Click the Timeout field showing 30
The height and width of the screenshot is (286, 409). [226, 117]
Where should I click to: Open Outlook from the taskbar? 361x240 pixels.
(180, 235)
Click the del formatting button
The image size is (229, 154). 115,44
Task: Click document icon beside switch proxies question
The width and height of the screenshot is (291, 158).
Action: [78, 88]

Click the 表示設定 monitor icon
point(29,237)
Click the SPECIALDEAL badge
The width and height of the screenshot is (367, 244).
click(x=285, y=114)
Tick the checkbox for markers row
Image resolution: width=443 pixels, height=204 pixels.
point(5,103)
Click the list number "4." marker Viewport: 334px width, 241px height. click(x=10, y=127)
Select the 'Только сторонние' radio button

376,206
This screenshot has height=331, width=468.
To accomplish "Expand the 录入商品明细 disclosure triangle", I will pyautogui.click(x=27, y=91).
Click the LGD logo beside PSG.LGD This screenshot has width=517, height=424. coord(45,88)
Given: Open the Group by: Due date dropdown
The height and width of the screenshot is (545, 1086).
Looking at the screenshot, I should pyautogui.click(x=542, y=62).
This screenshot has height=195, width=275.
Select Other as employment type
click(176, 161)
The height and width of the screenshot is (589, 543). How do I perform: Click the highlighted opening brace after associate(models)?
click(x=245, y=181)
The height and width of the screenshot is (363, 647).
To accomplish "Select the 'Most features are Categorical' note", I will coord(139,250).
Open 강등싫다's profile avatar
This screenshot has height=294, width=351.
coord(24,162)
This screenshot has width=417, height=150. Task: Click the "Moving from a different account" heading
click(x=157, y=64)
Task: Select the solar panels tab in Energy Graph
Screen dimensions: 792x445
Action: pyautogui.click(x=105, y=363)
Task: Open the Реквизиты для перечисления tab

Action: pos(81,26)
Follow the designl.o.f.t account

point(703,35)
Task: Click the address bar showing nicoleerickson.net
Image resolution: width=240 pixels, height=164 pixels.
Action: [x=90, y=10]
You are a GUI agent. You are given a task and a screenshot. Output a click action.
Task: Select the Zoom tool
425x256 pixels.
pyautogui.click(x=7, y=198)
════════════════════
Every entry shown above is to be written out exactly.

= WRITTEN RESPONSE =
Click the Timeout field showing 30
The height and width of the screenshot is (286, 409). [226, 117]
Where should I click to: Open Outlook from the taskbar? 361x240 pixels.
(180, 235)
Click the del formatting button
The image size is (229, 154). 115,44
Task: Click document icon beside switch proxies question
The width and height of the screenshot is (291, 158).
Action: [78, 88]

Click the 表示設定 monitor icon
point(29,237)
Click the SPECIALDEAL badge
The width and height of the screenshot is (367, 244).
click(x=285, y=114)
Tick the checkbox for markers row
Image resolution: width=443 pixels, height=204 pixels.
point(5,103)
Click the list number "4." marker Viewport: 334px width, 241px height. click(x=10, y=127)
Select the 'Только сторонние' radio button

376,206
This screenshot has height=331, width=468.
To accomplish "Expand the 录入商品明细 disclosure triangle", I will pyautogui.click(x=27, y=91).
Click the LGD logo beside PSG.LGD This screenshot has width=517, height=424. coord(45,88)
Given: Open the Group by: Due date dropdown
The height and width of the screenshot is (545, 1086).
Looking at the screenshot, I should pyautogui.click(x=542, y=62).
This screenshot has height=195, width=275.
Select Other as employment type
click(176, 161)
The height and width of the screenshot is (589, 543). How do I perform: Click the highlighted opening brace after associate(models)?
click(x=245, y=181)
The height and width of the screenshot is (363, 647).
To accomplish "Select the 'Most features are Categorical' note", I will coord(139,250).
Open 강등싫다's profile avatar
This screenshot has height=294, width=351.
coord(24,162)
This screenshot has width=417, height=150. Task: Click the "Moving from a different account" heading
click(x=157, y=64)
Task: Select the solar panels tab in Energy Graph
Screen dimensions: 792x445
Action: pyautogui.click(x=105, y=363)
Task: Open the Реквизиты для перечисления tab

Action: pos(81,26)
Follow the designl.o.f.t account

point(703,35)
Task: Click the address bar showing nicoleerickson.net
Image resolution: width=240 pixels, height=164 pixels.
Action: [x=90, y=10]
You are a GUI agent. You are given a task and a screenshot. Output a click action.
Task: Select the Zoom tool
425x256 pixels.
pyautogui.click(x=7, y=198)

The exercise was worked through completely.